** Exercise data follows **
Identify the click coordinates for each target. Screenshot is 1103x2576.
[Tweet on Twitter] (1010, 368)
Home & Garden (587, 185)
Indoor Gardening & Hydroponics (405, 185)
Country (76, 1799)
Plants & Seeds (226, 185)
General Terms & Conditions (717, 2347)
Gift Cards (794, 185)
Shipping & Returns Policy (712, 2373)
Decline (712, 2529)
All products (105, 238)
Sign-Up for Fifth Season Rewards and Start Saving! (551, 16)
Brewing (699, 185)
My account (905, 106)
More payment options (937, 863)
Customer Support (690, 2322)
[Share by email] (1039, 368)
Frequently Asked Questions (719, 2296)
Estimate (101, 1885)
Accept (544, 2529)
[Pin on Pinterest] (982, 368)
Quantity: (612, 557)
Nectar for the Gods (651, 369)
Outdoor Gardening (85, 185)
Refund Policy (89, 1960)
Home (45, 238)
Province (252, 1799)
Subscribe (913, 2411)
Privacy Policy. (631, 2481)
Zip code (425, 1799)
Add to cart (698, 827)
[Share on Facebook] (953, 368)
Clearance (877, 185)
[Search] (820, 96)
** End of Exercise data **
** Exercise data follows **
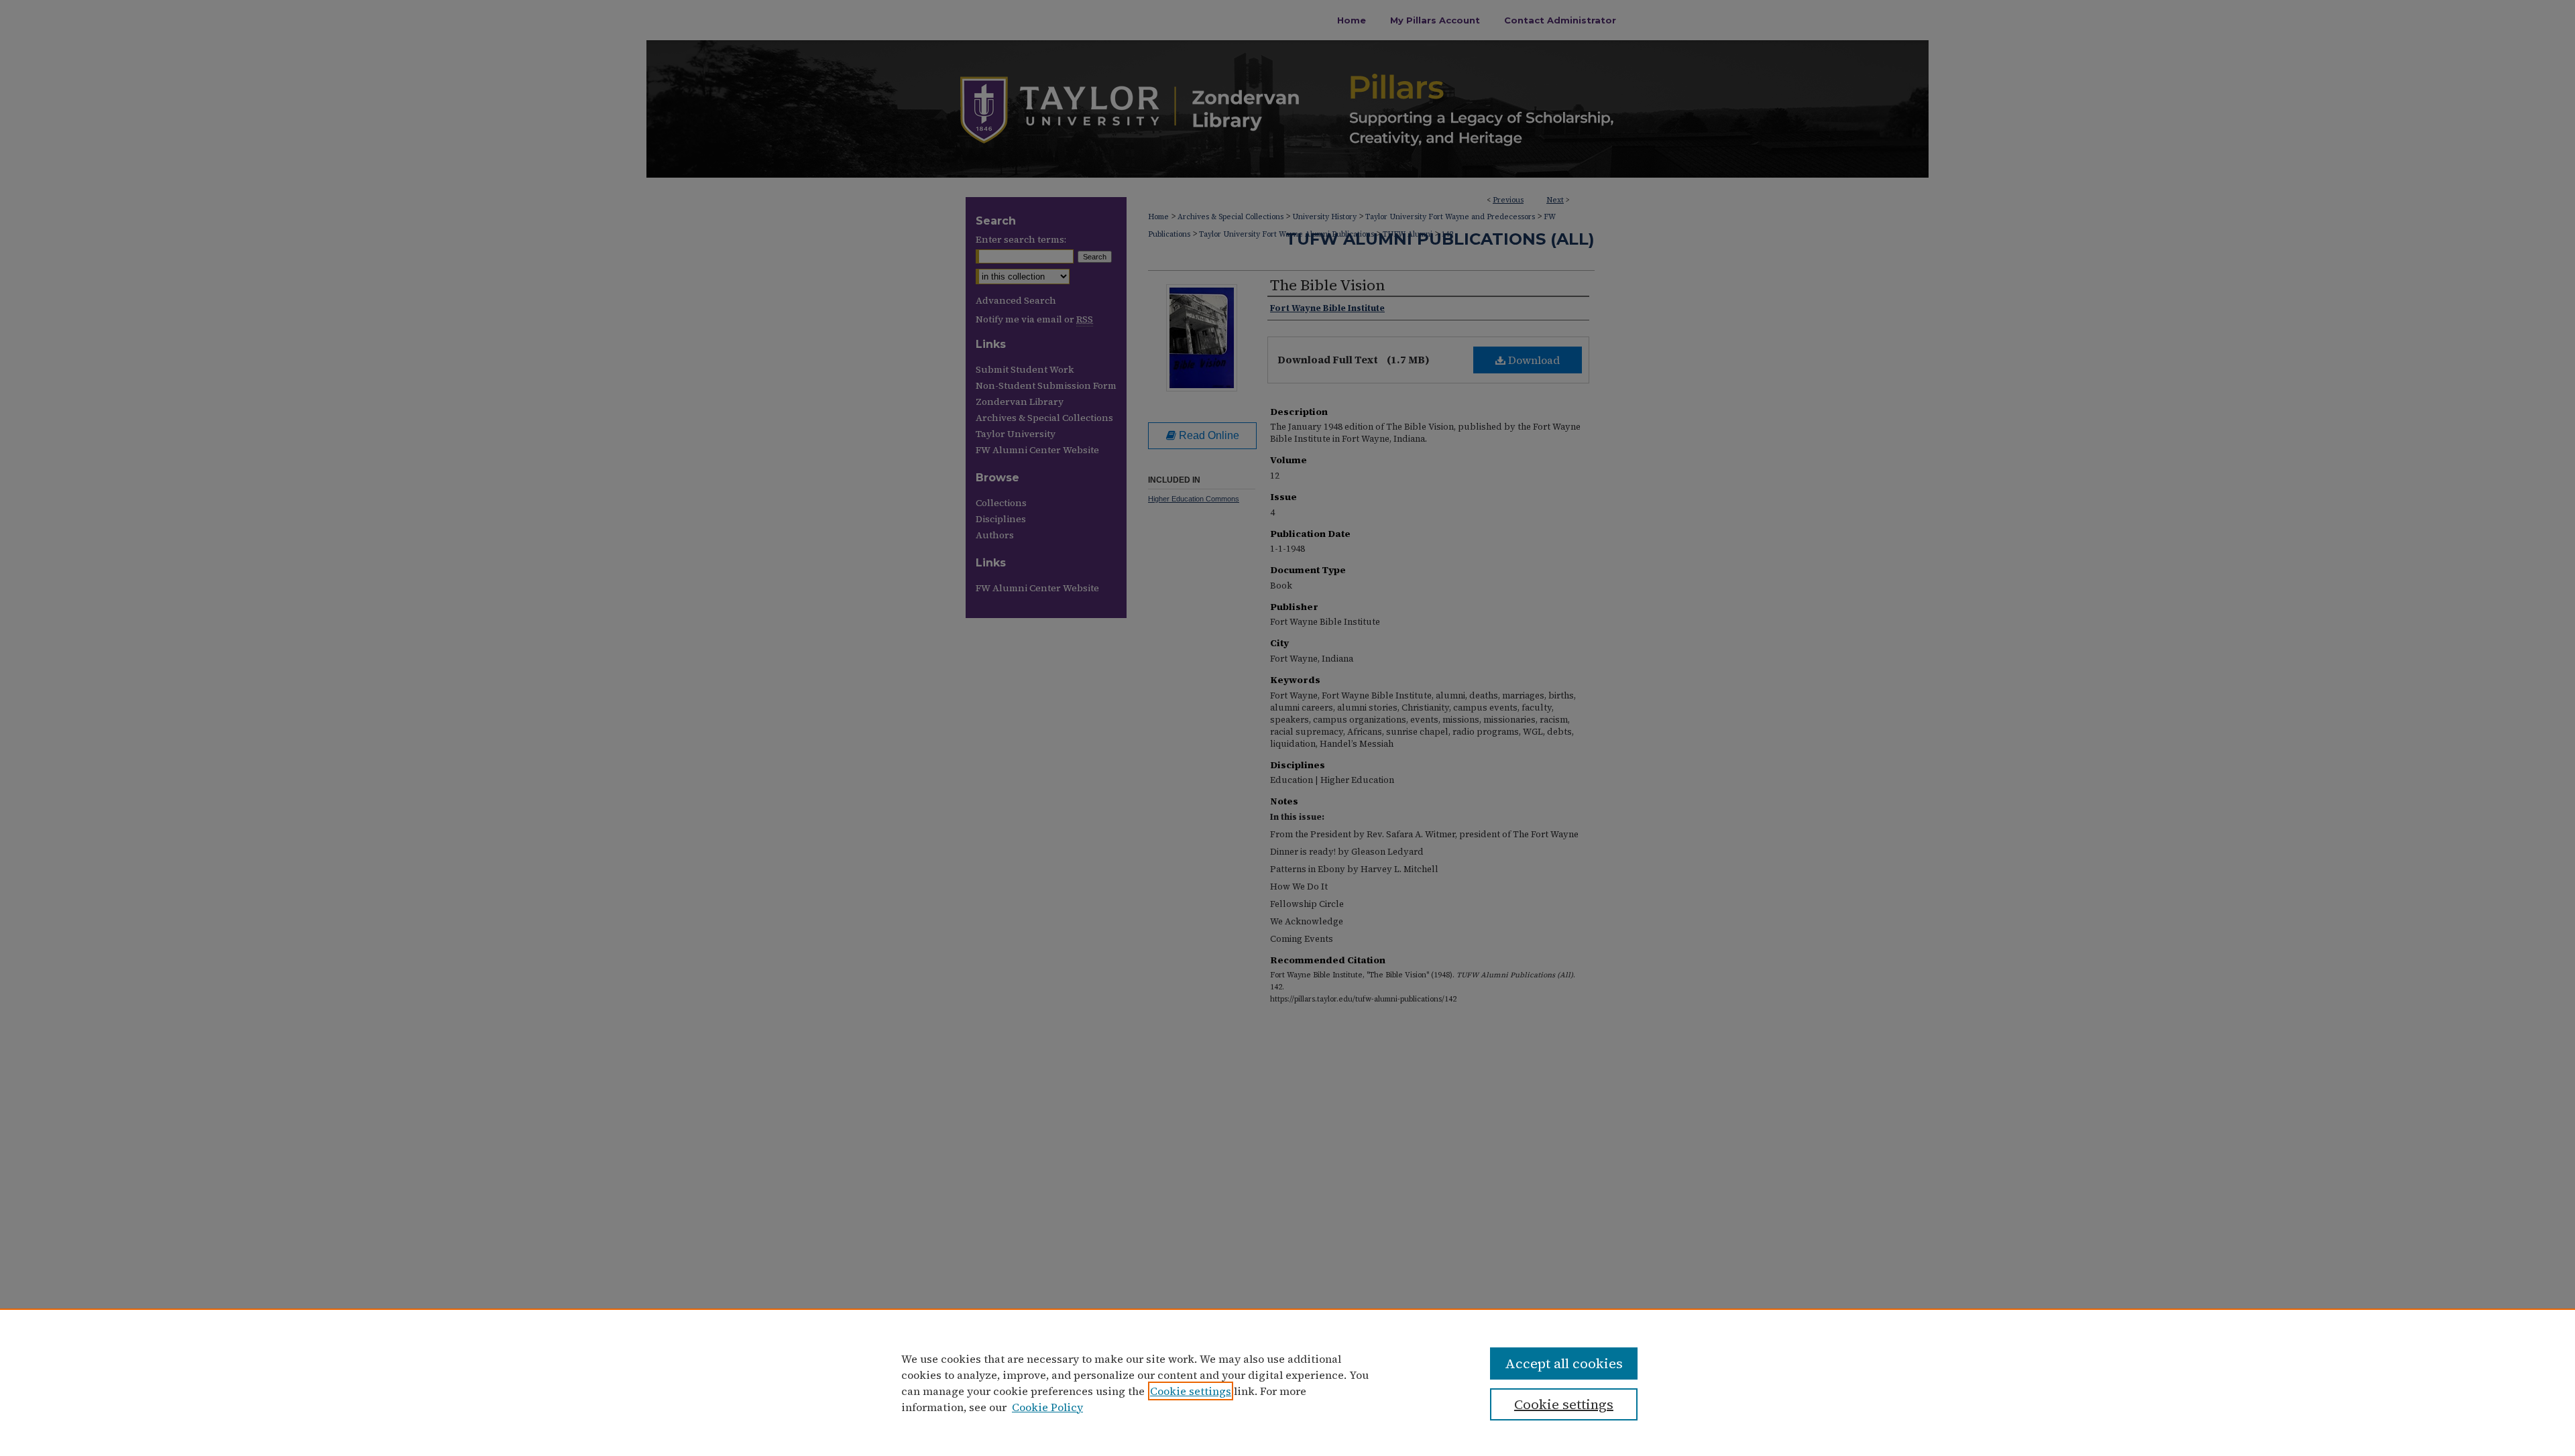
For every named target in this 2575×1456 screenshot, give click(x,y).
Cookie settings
** End of Exercise data **
**Problem to solve**
Give again exactly, and only, the lines above starting at the one with "Decline (712, 2529)" and ending at the one with "[Pin on Pinterest] (982, 368)".

**Output of the task**
Decline (712, 2529)
All products (105, 238)
Sign-Up for Fifth Season Rewards and Start Saving! (551, 16)
Brewing (699, 185)
My account (905, 106)
More payment options (937, 863)
Customer Support (690, 2322)
[Share by email] (1039, 368)
Frequently Asked Questions (719, 2296)
Estimate (101, 1885)
Accept (544, 2529)
[Pin on Pinterest] (982, 368)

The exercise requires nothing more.